With that, there’s no telling which blockchains will be around in the future or which brands will survive through the ups and downs. Currently, Ethereum is the preferred blockchain for NFTs, and brands like Bored Ape Yacht Club rule the market, but that can all change overnight.
5. There Are Many Gray Areas
With NFT technology still in its infancy also comes many gray areas. Many of these uncertainties are presented in a legal manner; such as what you actually own when you buy an NFT and other copyright-related concerns.
Although I believe many of these gray areas will be worked through over time, that doesn’t mean they aren’t a concern right now. For some of these issues to be solved, laws will have to be changed. And for laws to be changed, we need to expose and talk about these issues openly.
6. They Are Illiquid
When it comes to cryptocurrencies and other conventional commodities, you can quickly liquidate them in times of distress. But that is not the case with NFTs. Finding potential buyers for an NFT in times of distress can be challenging.

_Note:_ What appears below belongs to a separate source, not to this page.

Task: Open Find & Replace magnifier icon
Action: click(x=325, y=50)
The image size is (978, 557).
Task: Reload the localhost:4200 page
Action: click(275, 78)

This is because the NFT market is still immature, and many people have not widely understood the whole concept. However, as brands continue to be built out over time and the true value of NFT technology is more defined, liquidating them will become easier.
Until then, you risk being stuck with your digital assets, especially in a down market.

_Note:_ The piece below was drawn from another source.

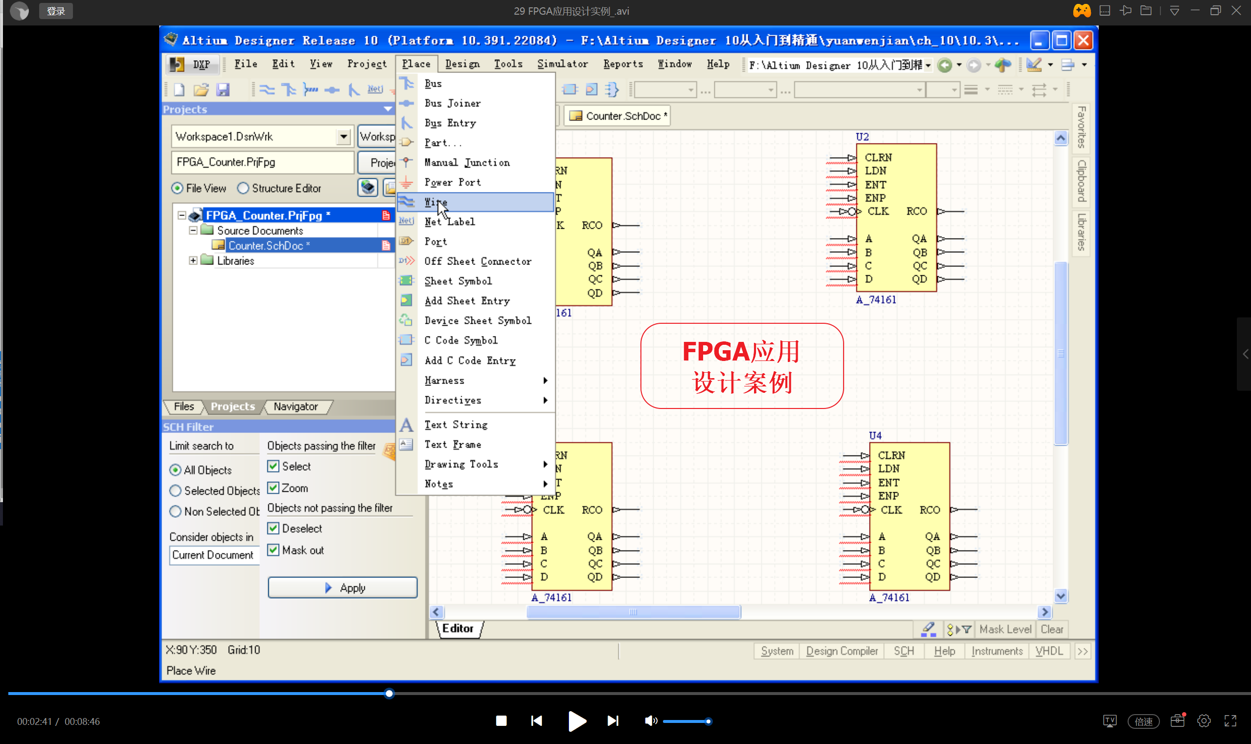Viewport: 1251px width, 744px height.
Task: Click the Clear button in status area
Action: 1051,629
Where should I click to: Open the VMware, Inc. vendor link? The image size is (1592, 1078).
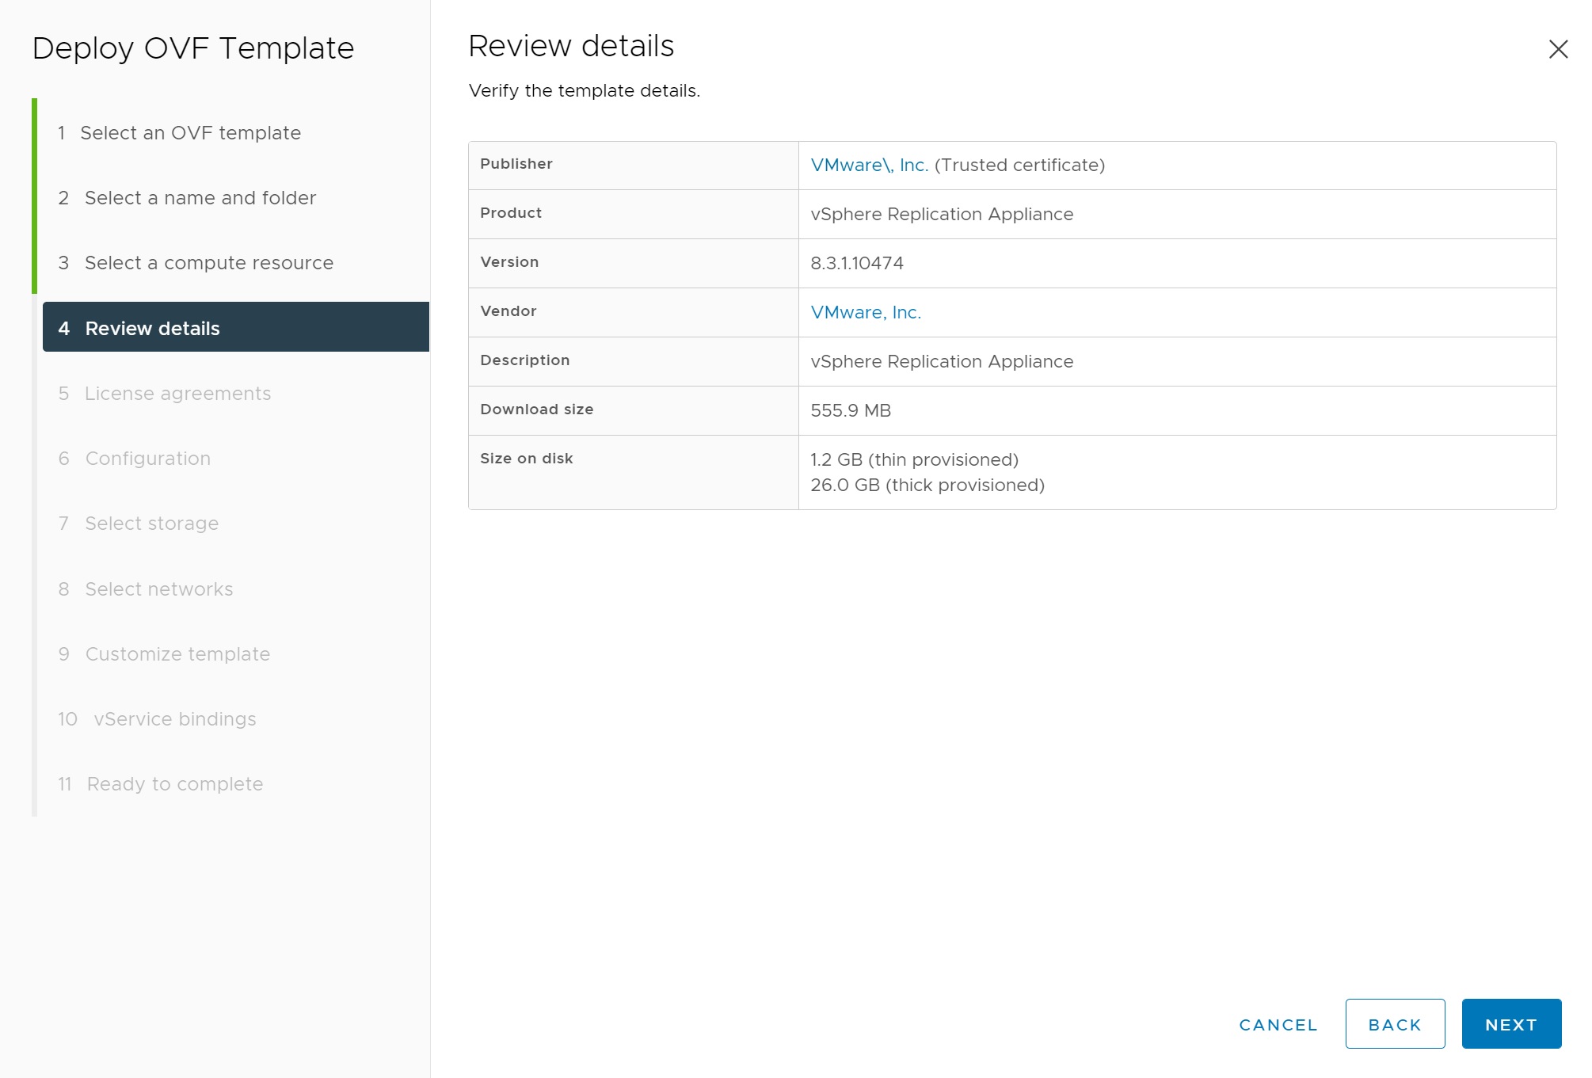pos(866,313)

7. NFT Technology Isn’t Always Environmentally Friendly
It’s no secret that NFTs consume a lot of energy. From minting to sale, one NFT on the Ethereum blockchain uses approximately 340 kilowatt-hours of energy. This is more than one-third of the energy a typical American home consumes in one month.
To be clear, not all NFTs consume this much energy. Ultimately, it depends on which blockchain the NFT lives on. Cardano, Flow, and Palm are examples of blockchains that are considered to be environmentally friendly.
But since Ethereum remains the most popular blockchain for NFTs, they get a bad rap overall, understandably. There is good news though! Ethereum is currently in the process of upgrading its blockchain to a proof-of-stake mechanism.
Since proof-of-stake removes high-power computing from the consensus algorithm, it’s claimed that the network will become 99.95% more efficient than it is today.
8. You Have to Pay Taxes on Gains From NFTs
Even though NFTs’ decentralized nature is appealing to many, that doesn’t mean that the government doesn’t still want their piece. Any profits realized from investing in NFTs are considered to be a taxable event.
So even if you are successful in generating some cash from creating or flipping NFTs, you are still subject to capital tax gains. Before you try to strike riches by investing in NFTs and avoiding your taxes, make sure you know what you are getting yourself into first.
Overall, NFT technology is still in its infancy. Highlighting all the pros and cons are a necessary step in determining if getting involved in NFTs is right for you or not.
At the end of the day, no one is a true expert in the field, however, we can still use what we know about the technology and other historical data to help us better understand the future potential of NFTs to make the best decisions possible.